*Exercise details*. Since the listing below shows pictures, leave them out and write out exactly the lines from the line with "Expand the 安全性 tree node" to the line with "Open the Activity dropdown", both included, and no others.
[Opening Provided entries section]
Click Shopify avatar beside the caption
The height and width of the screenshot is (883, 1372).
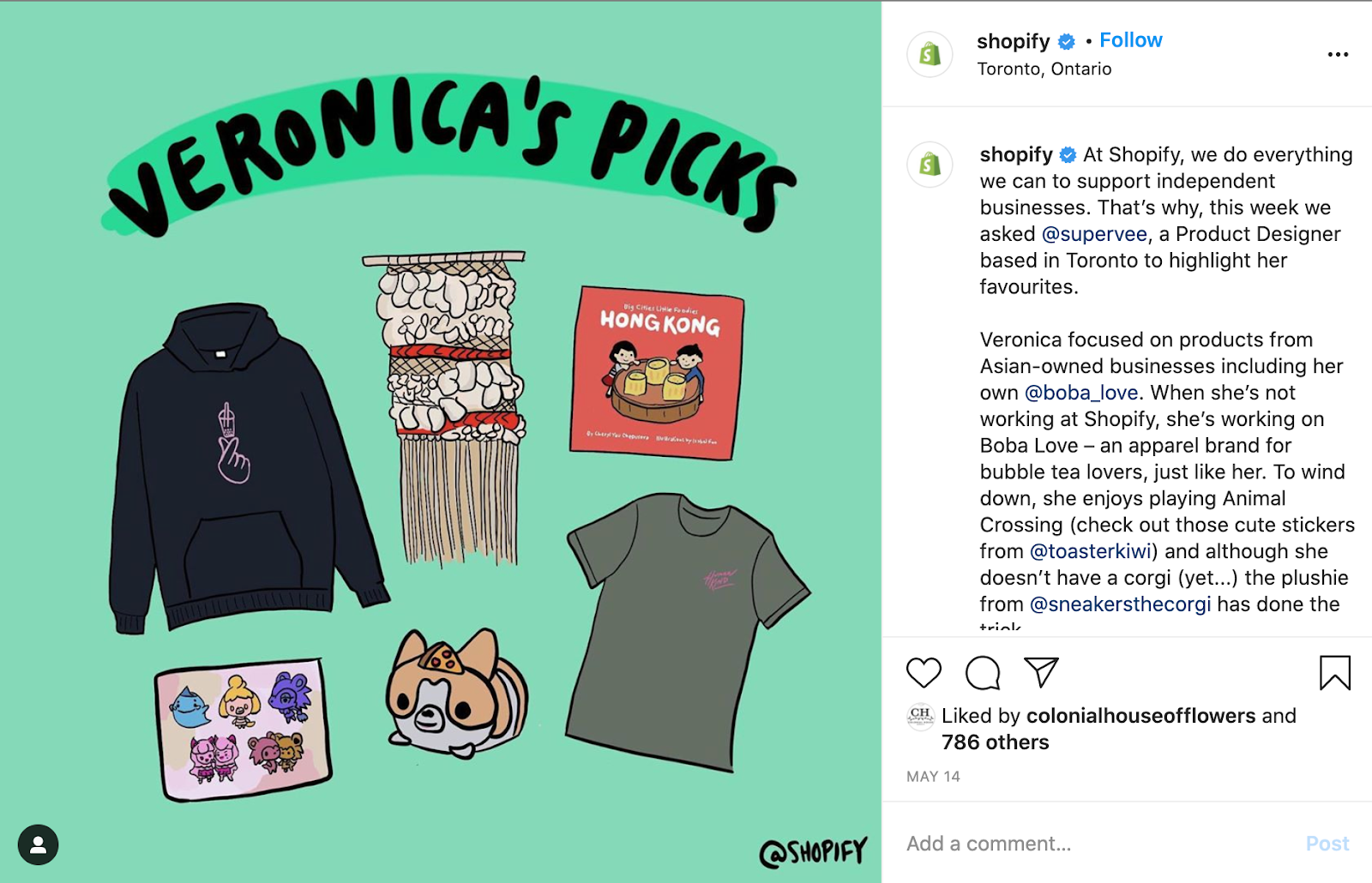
[Closing Provided entries section]
[Opening Provided entries section]
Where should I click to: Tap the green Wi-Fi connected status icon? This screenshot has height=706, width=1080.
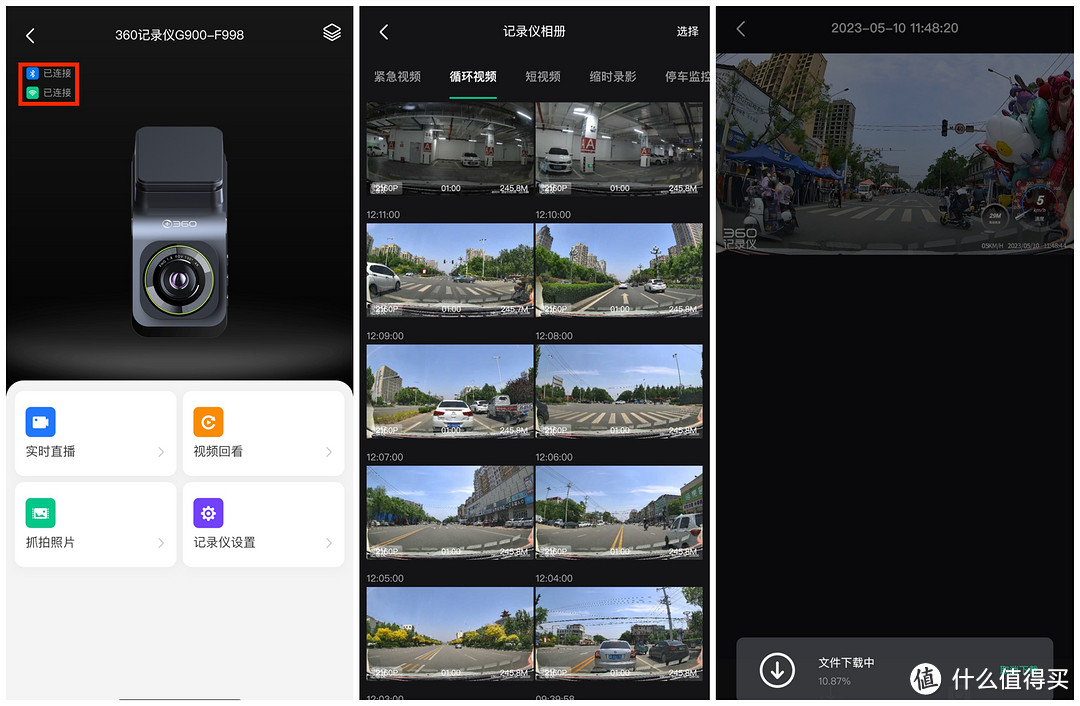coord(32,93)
[Closing Provided entries section]
[Opening Provided entries section]
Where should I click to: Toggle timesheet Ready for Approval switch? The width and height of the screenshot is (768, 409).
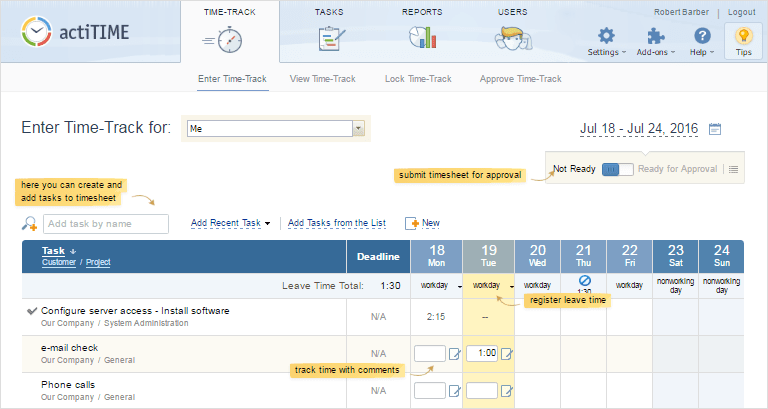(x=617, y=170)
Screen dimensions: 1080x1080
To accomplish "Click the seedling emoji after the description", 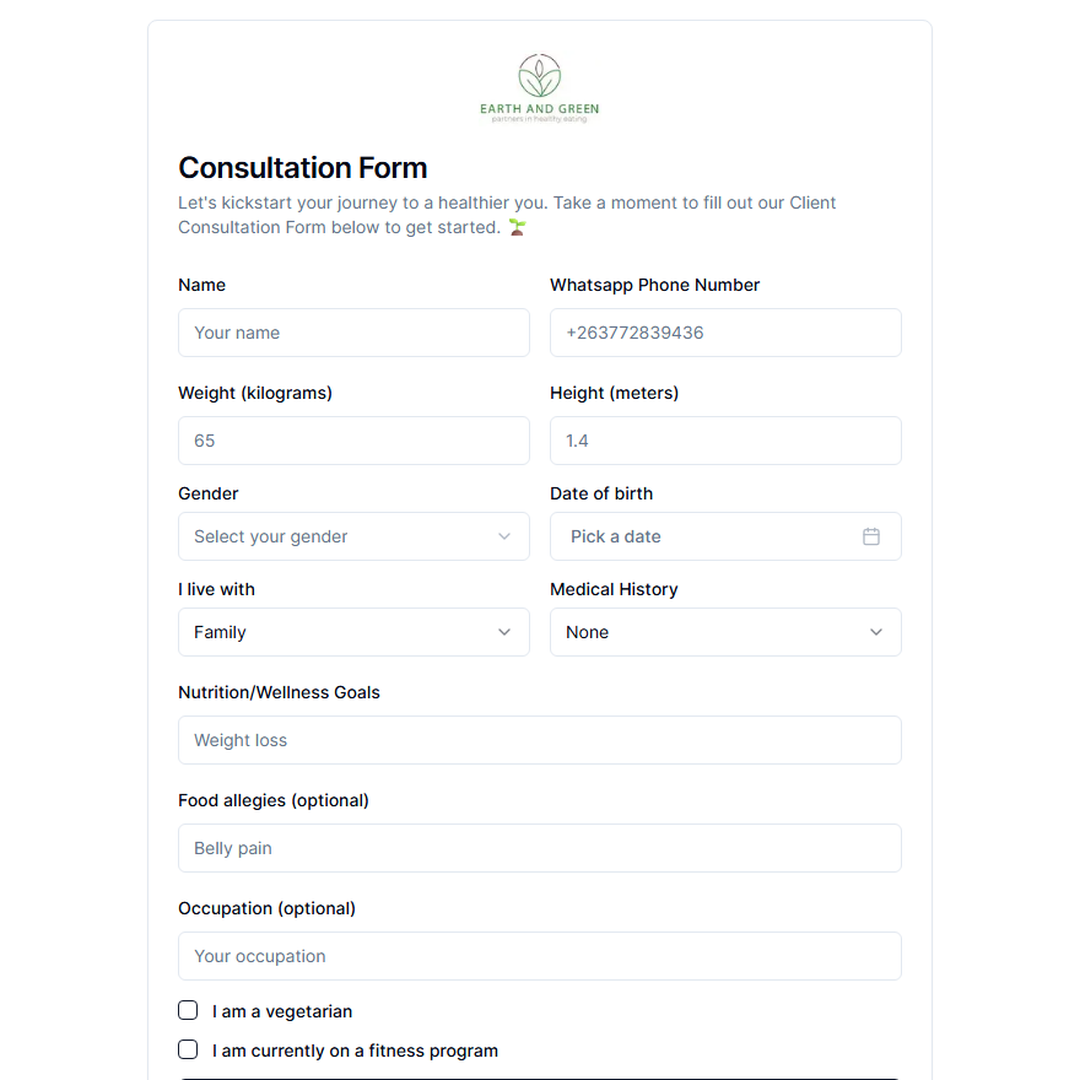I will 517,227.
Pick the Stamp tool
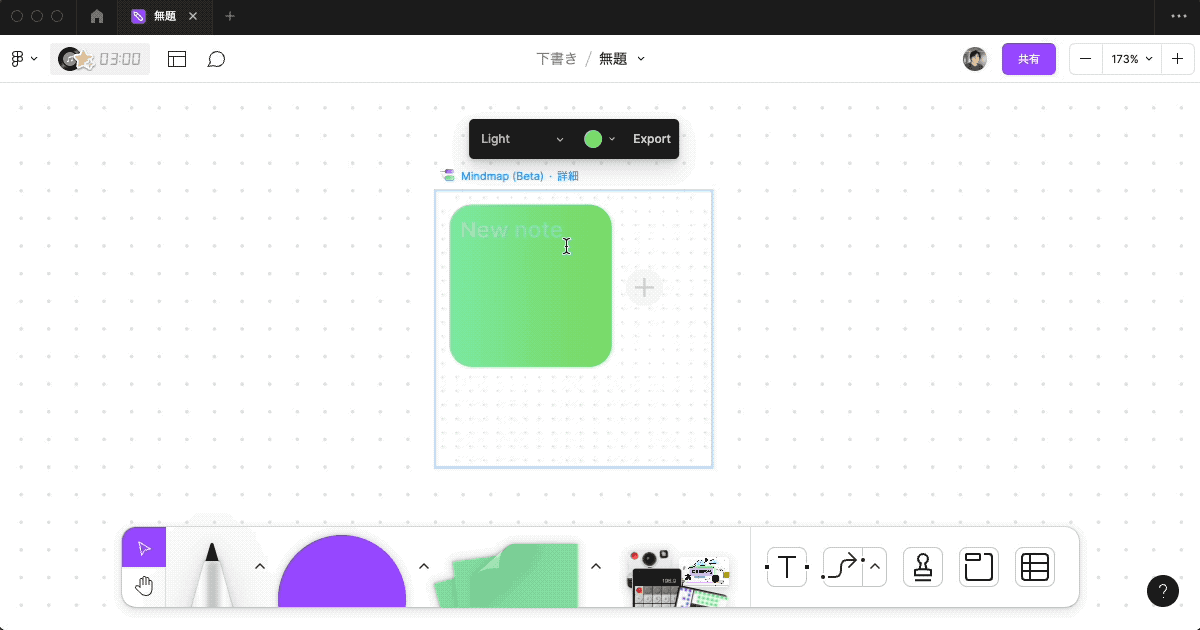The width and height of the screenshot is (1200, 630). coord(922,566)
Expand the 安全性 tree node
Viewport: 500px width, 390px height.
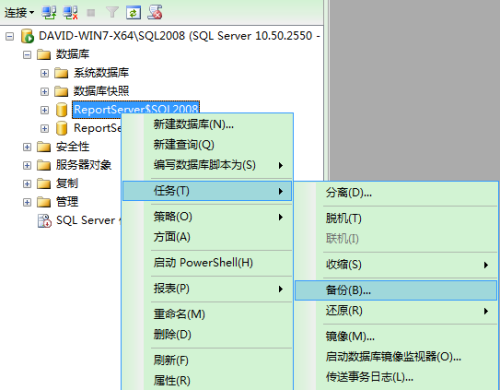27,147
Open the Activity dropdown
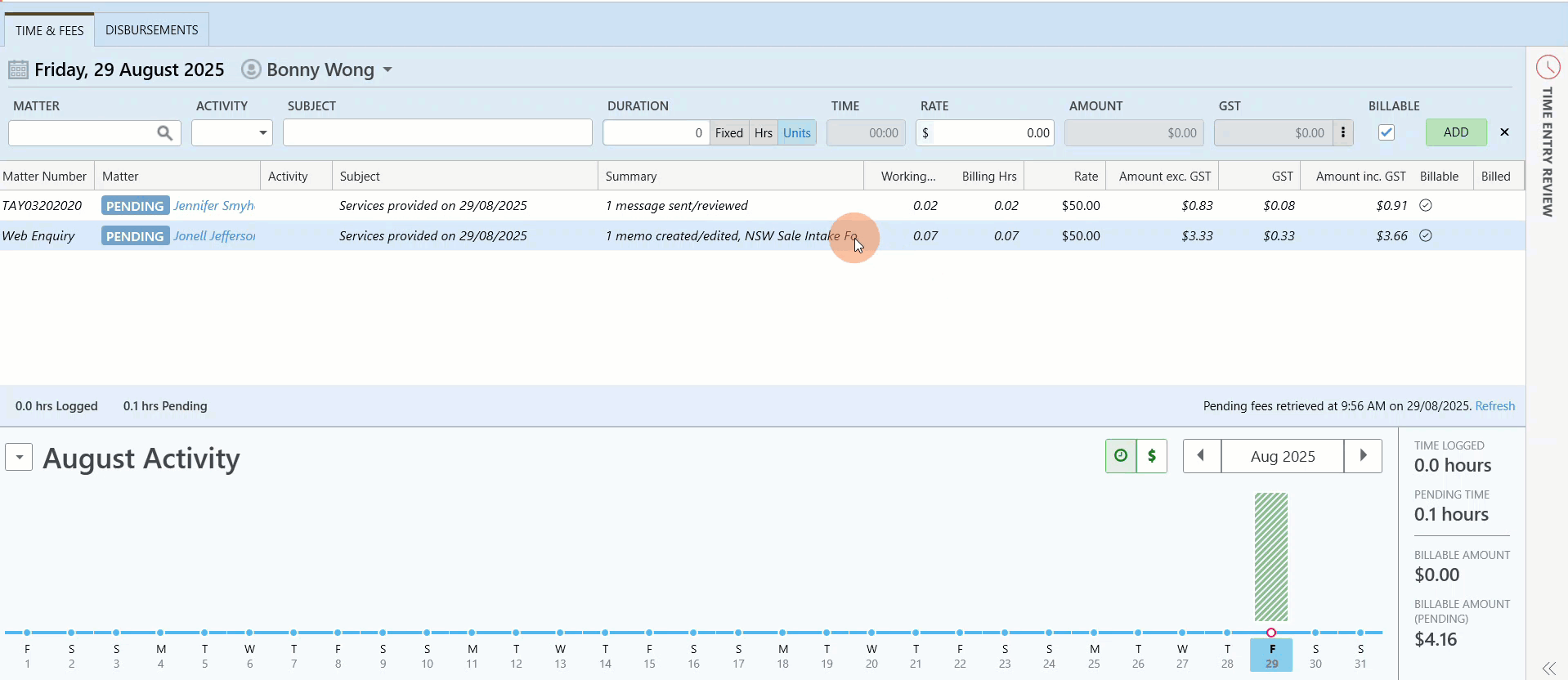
[Closing Provided entries section]
*Exercise output*.
Expand the 安全性 tree node
Viewport: 500px width, 390px height.
27,147
Open the Activity dropdown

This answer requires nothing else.